De ses mains fatiguées, il t’a façonnée, caressée

Et tu lui as donné des maisons comme naissent les enfants.

 

Il cueille tes oranges, tes tomates et tes dattes,

Il marche dans l’ombre de tes murs d’ocre,

Il écoute le vent chanter la fraîcheur dans tes tours(2),

Il vieillit avec toi et pleure tes quartiers abandonnés.

Il entre dans l’iwan(3) pour calmer son angoisse,

Son front baise la terre.

 

Il sait qu’il va mourir et déjà, il s’apprête

A grimper tout en haut de la tour du silence(4),

Attendre le vautour

Et garder dans son regard crevé,

La caresse de tes murs poudrés.

 

  • qanaat : canal souterrain de circulation d’eau.
  • tours du vent : hautes tours de ventilation destinées à rafraîchir les maisons.
  • Iwan : voûte de mosquée qui abrite une salle de prière
  • Tour du silence : les Zoroastriens exposaient leurs morts en haut de ces tours pour que les vautours les dévorent. Cette pratique est maintenant abandonnée.

 

CHIRAZ

 

Chiraz, ma bien-aimée,

Ce soir, dans le jardin, le vent t’a décoiffée.

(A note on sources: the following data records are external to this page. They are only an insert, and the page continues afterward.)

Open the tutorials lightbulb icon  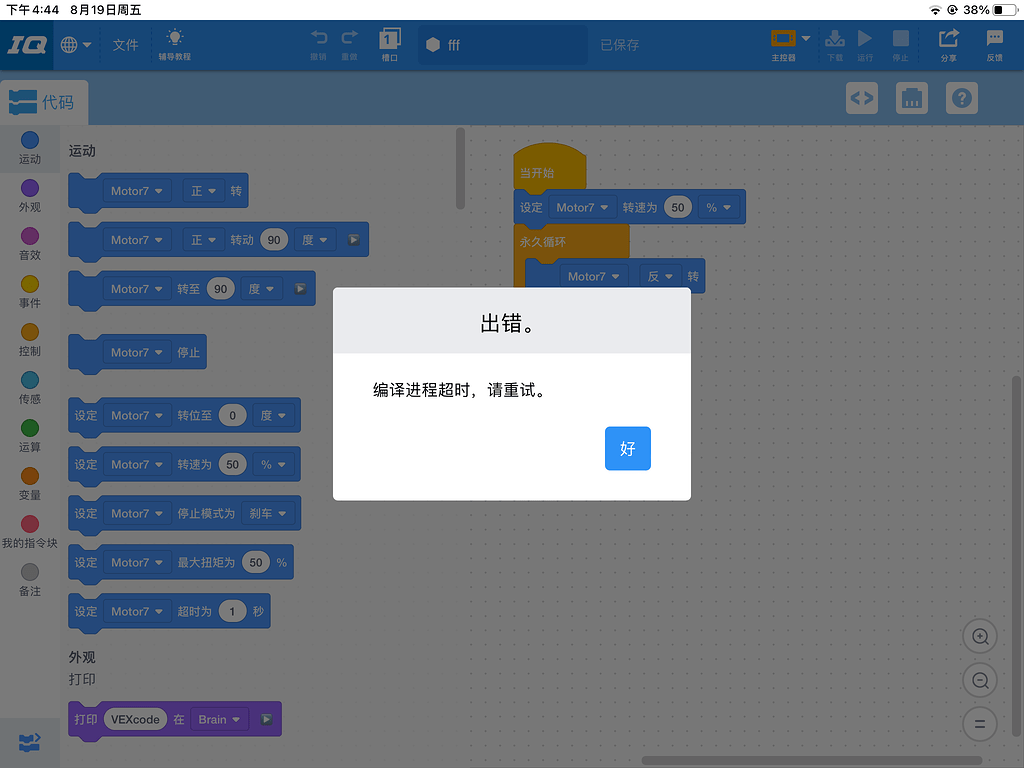tap(174, 44)
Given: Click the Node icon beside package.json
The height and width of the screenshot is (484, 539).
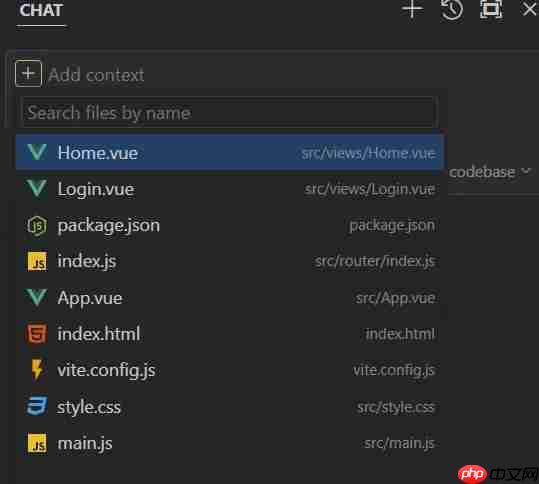Looking at the screenshot, I should coord(37,226).
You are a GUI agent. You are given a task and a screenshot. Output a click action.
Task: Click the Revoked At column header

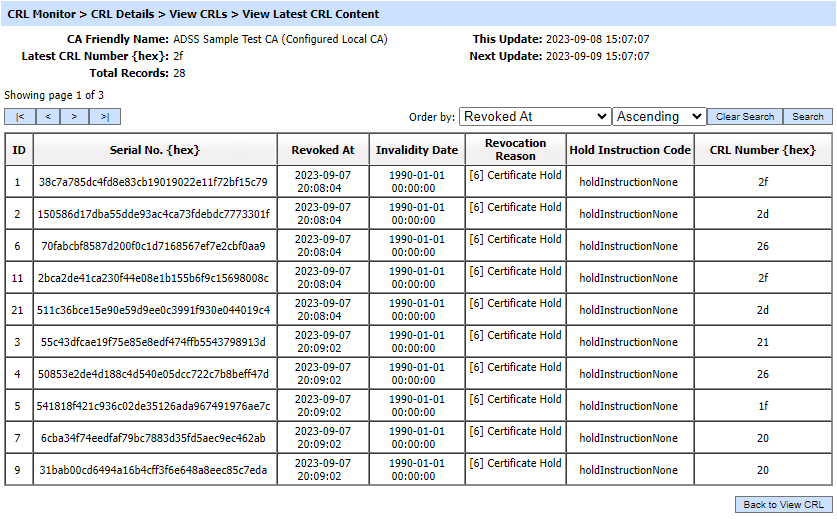pos(322,150)
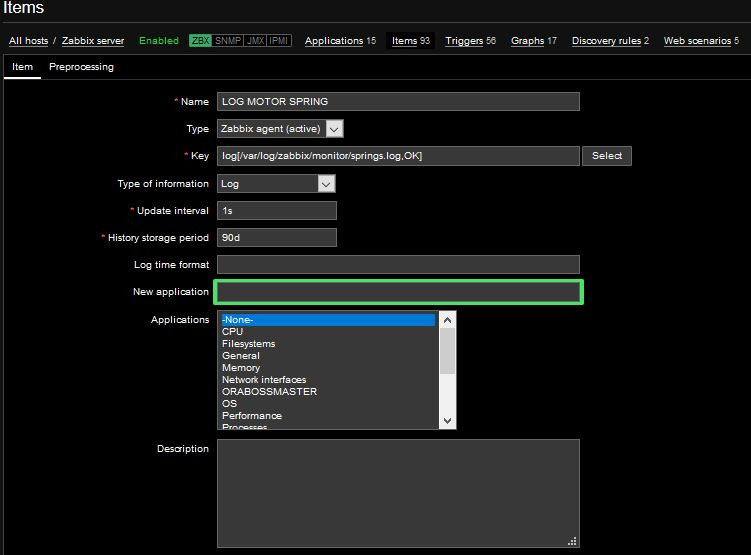Open the Triggers section
The image size is (751, 555).
[x=464, y=41]
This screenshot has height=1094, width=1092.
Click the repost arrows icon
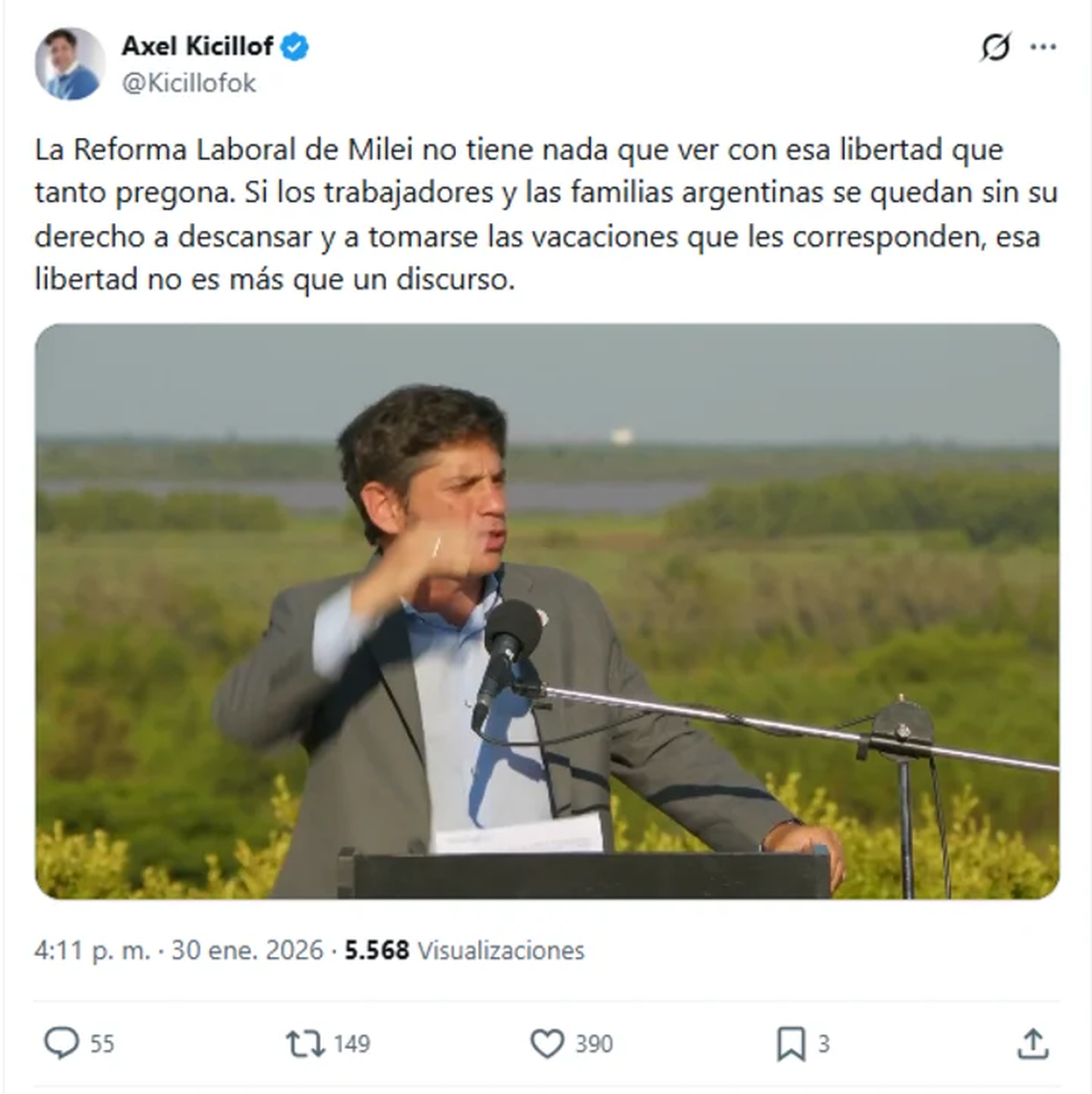[305, 1044]
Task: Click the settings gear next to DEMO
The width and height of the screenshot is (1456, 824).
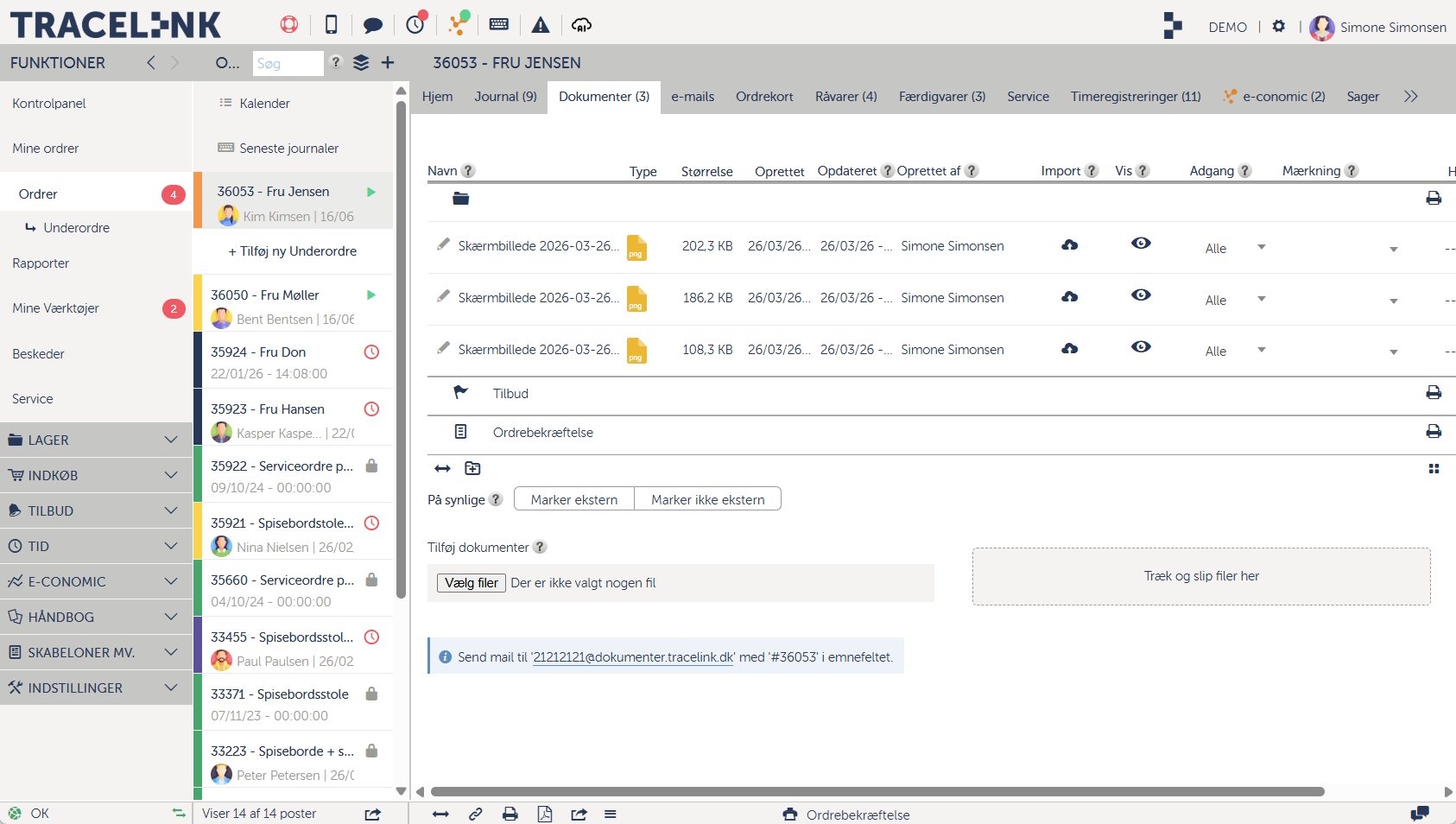Action: click(x=1279, y=26)
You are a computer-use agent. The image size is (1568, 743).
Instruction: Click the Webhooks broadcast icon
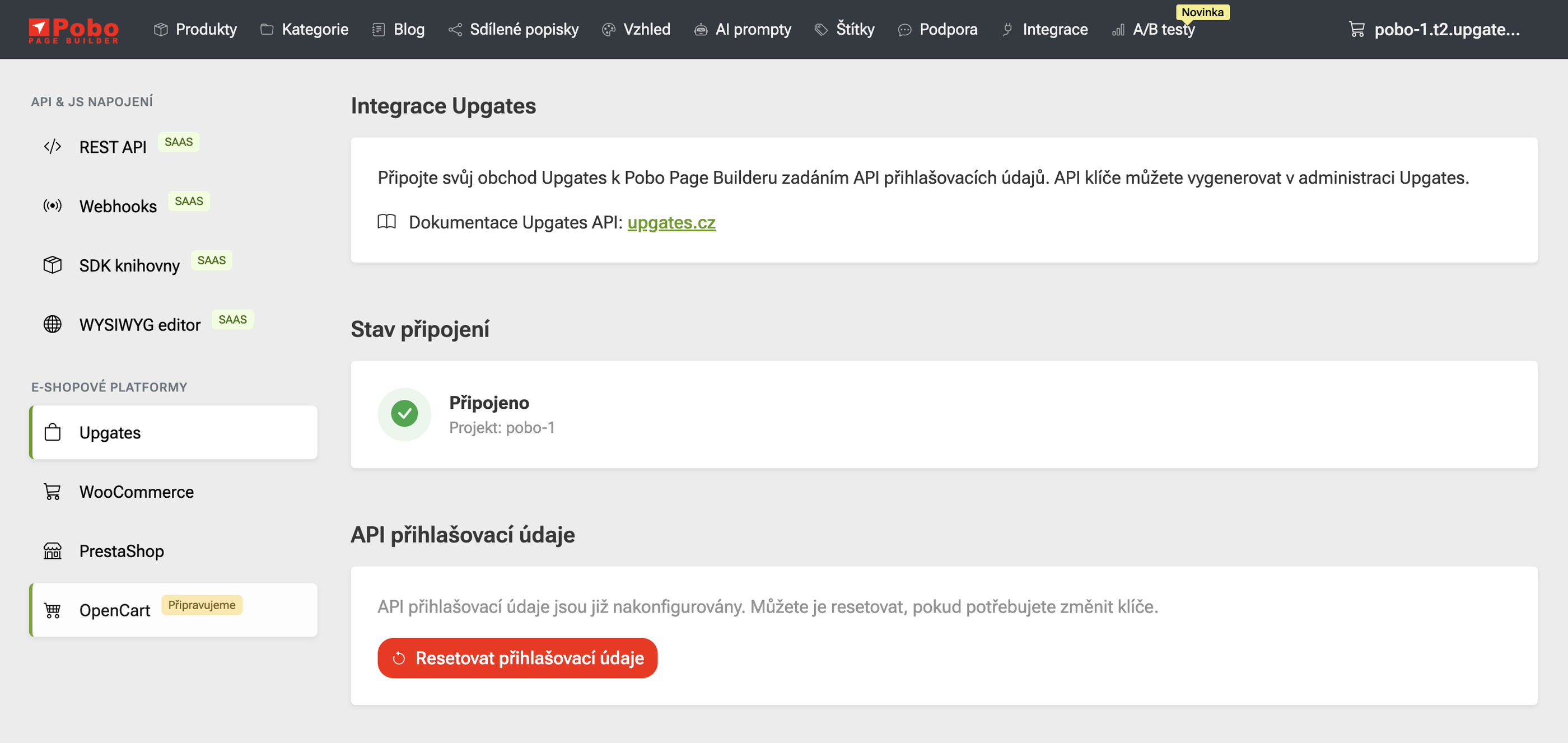(52, 205)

Sous ton voile, tes cheveux aux couleurs de henné

Sont rebelles à tes mains et enflamment mon cœur.

 

Chiraz, ma bien-aimée,

Le parfum lancinant de tes fleurs d’oranger,

Les pétales satinés de tes roses safranées,

Le goût amer du thé et de tes narguilés

M’entêtent et me plongent dans la volupté.

 

Chiraz, ma bien-aimée,

Tes multiples reflets dans tes miroirs brisés

Masquent l’image de ta jeunesse révoltée

Dans l’attente espérée des jours de liberté.

 

Chiraz ma parfumée

Chiraz ma bien-aimée

Chiraz ma révoltée.

 

ISPAHAN

 

Pour toi qui n’es jamais venu à Ispahan,

Je saurai te faire voir tous les bleus des iwans(1),

Pour toi, des escaliers, je compterai les marches,

Je te dessinerai le pont des trente-trois arches.

 

 

Pour toi qui n’es jamais venu à Ispahan,

Des roses, je répandrai le parfum dans le vent,

Et j’irai déguster la sauce à la grenade,

Branler le minaret(2), j’en ferai ma bravade.

 

 

Et quand viendra le soir, sur la Place Royale,

Sous le jet des eaux bleues qui me feront des larmes,

Pour te dire la beauté, l’harmonie et le charme,

Vers toi s’envolera le murmure de mon âme,

 

Vers toi qui ne viendras jamais à Ispahan.

 

 

 

 

  • Iwan : voûte de mosquée qui abrite une salle de prière.
  • Les minarets branlants : quand on secoue l’un des deux minarets, l’autre oscille.